Passage shown »

○ ○ ○ ○ ○

It snowed hard today, so we are back to winter. I had to venture out in it to get Lytton's special dog food at the vet in Perry, since he was down to the last can. My car, which I haven't had in the snow before, performed well. I tested it by going up Adam's St. after I let Lucy and Harry, Greg's dogs, out. Toward the top it started to slip a little, but letting up the gas slightly and turning a little to the right gave it back its footing and it made it to the top without giving me the slightest doubt. In a town full of hills, it is almost a necessity to have a car that can deal with steep, snow-covered roads, and this one performed admirably. My last car needed studded tires to do as well. It was helpless without them.

The dogs love to go out in the snow, but their staying power is less than impressive. After about four or five minutes Lytton, spokesperson for the group, paws at the door with the same frantic enthusiasm that he exhibited as he flew through it just moments ago. This sets up a racket that brings me running to open it and the three of them come tearing in as if they had been locked out for hours. They rub themselves all over the furniture until they are relatively dry and then settle down for a satisfied nap. About an hour later the process is repeated. It makes them so happy I can not refuse to participate in the game, and after all, snowstorms aren't all that frequent. Posted by Picasa

Thursday, December 07, 2006

Number 21

At last I have been able to add to the Eppimg Road series with a painting of the fields as they look at the end of Fall. The leaves have all dropped from the trees and the red of the plants has either disappeared or turned a much more subdued burgundy. The grasses are straw-colored, the evergreens almost black. It's a subtle palette that is no less beautiful than the other seasons, only less obvious. Most of the late Fall days this year have been cloudy, with rain or threatening rain. For practical reasons this has been good for my artistic endeavor. My sticks of blue pastels have been ground to nubs and I would be hard pressed to produce another blue sky before I get to Banor to buy a new supply.

The snow we had has melted and left us back in springlike weather so warm that no jackets were needed today. A few days ago the chickens' water froze, and today they are outside flapping their wings is the balmy breeze. It's hard to know what to expect, so we expect nothing. With El Nino and Global warming both claiming responsibility for strange changes in the weather, we decide what we want to think about it. It's almost laughable to think that we could perceive anything very significant in our own lifetime, considering the earth is billions of years old and gone through changes over time that makes even human life on the planet less than a blink. Yet we see things vary within this short time with our human eyes and make something of it. Why shouldn't we? Posted by Picasa

Monday, December 04, 2006

The First Snow

It finally happened. Winter has showed it's face in the form of snow. It's pretty, too--one of those wet, sticky, heavy snows that clings to everything and makes you forgive the weather. The dogs were interested enough to go out and sniff around, which is more than I can say for the chickens. I don't think those girls have any plans to leave their house until Spring. When I went to feed them they only peered through the doorway irritably and retreated, clucking for their food. I do feel sorry for them having to be so confined for so long. I have thought of a lot of different ways to make things better for them, but none seems very practical. I don't really worry about them being cold, but I feel that they must be very bored and lonely. I'm told that I am humanizing them, that they don't have the brains to be bored or lonely. I can't agree, though. No living thing escapes loneliness, or boredom, if the circumstances are right. I am sure of it, just as sure as I am that they feel happiness and love. It is a bizarre twist of human feelings of superiority that make people feel so separate from the rest of the animal kingdom. My belief is that it is an outgrowth of religious thought, a very unfortunate one, that we must feel that we are the chosen ones, special and superior to all other species.

○ ○ ○ ○ ○

Extracted data »

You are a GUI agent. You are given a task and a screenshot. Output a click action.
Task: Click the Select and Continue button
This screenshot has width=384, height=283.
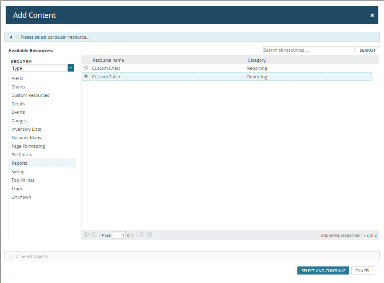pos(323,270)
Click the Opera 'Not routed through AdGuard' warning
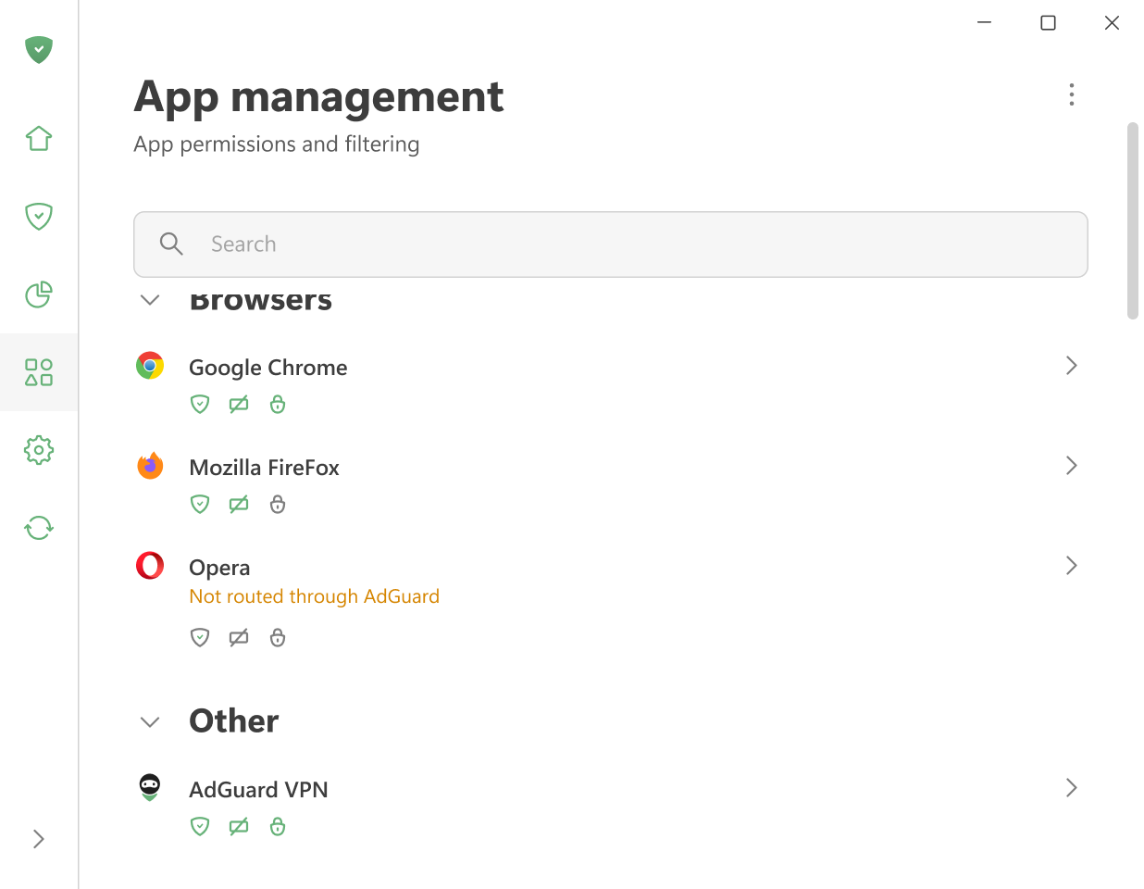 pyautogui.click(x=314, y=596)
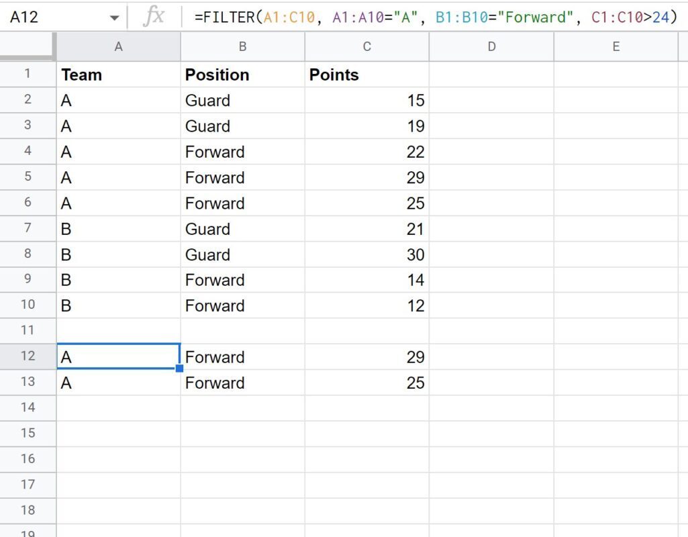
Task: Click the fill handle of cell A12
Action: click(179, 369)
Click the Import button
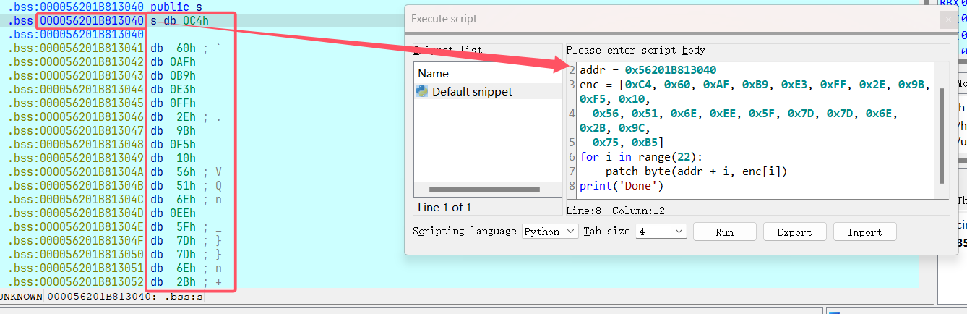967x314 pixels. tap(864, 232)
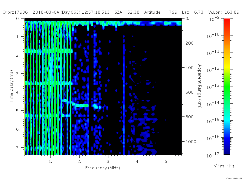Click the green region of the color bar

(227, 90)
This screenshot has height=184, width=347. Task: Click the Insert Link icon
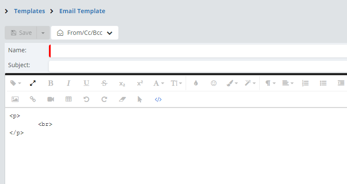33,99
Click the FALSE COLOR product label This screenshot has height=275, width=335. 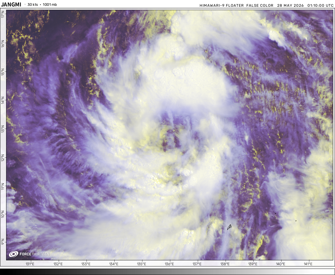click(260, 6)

○ ○ ○ ○ ○

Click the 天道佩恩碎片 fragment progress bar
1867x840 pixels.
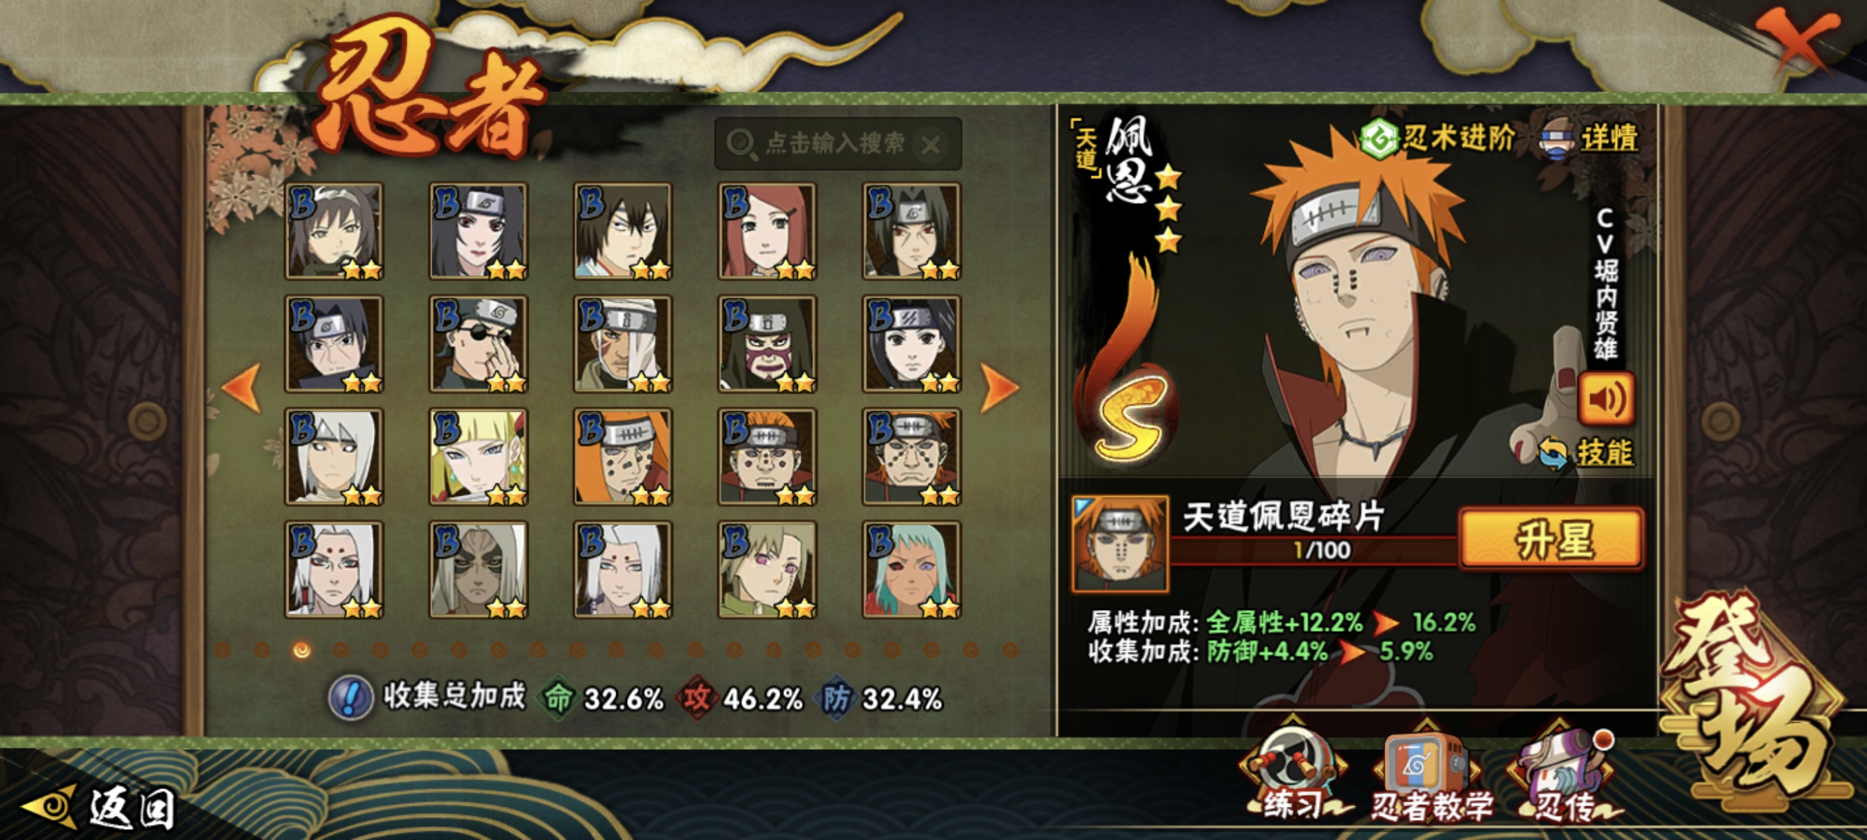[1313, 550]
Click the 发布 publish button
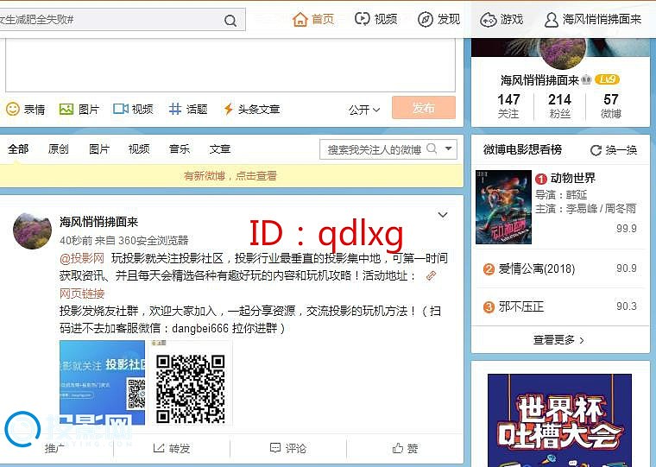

○ ○ ○ ○ ○

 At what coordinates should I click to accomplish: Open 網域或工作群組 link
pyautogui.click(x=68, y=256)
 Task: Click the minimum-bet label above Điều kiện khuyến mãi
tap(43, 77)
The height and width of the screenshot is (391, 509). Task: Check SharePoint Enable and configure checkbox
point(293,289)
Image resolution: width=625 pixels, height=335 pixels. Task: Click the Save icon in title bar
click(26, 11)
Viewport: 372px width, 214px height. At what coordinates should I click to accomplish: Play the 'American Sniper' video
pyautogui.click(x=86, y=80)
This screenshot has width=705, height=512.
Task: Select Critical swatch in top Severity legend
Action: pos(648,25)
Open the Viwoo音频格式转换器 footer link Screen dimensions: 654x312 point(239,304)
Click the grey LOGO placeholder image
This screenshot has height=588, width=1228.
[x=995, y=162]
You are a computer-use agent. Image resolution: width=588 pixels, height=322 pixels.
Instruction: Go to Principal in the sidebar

○ ○ ○ ○ ○

Could you reproduce the passage from "Thursday, December 07, 2006" up to and including "a new supply.", with "Fall" changed to "Autumn"?

Thursday, December 07, 2006

Number 21

At last I have been able to add to the Eppimg Road series with a painting of the fields as they look at the end of Autumn. The leaves have all dropped from the trees and the red of the plants has either disappeared or turned a much more subdued burgundy. The grasses are straw-colored, the evergreens almost black. It's a subtle palette that is no less beautiful than the other seasons, only less obvious. Most of the late Autumn days this year have been cloudy, with rain or threatening rain. For practical reasons this has been good for my artistic endeavor. My sticks of blue pastels have been ground to nubs and I would be hard pressed to produce another blue sky before I get to Banor to buy a new supply.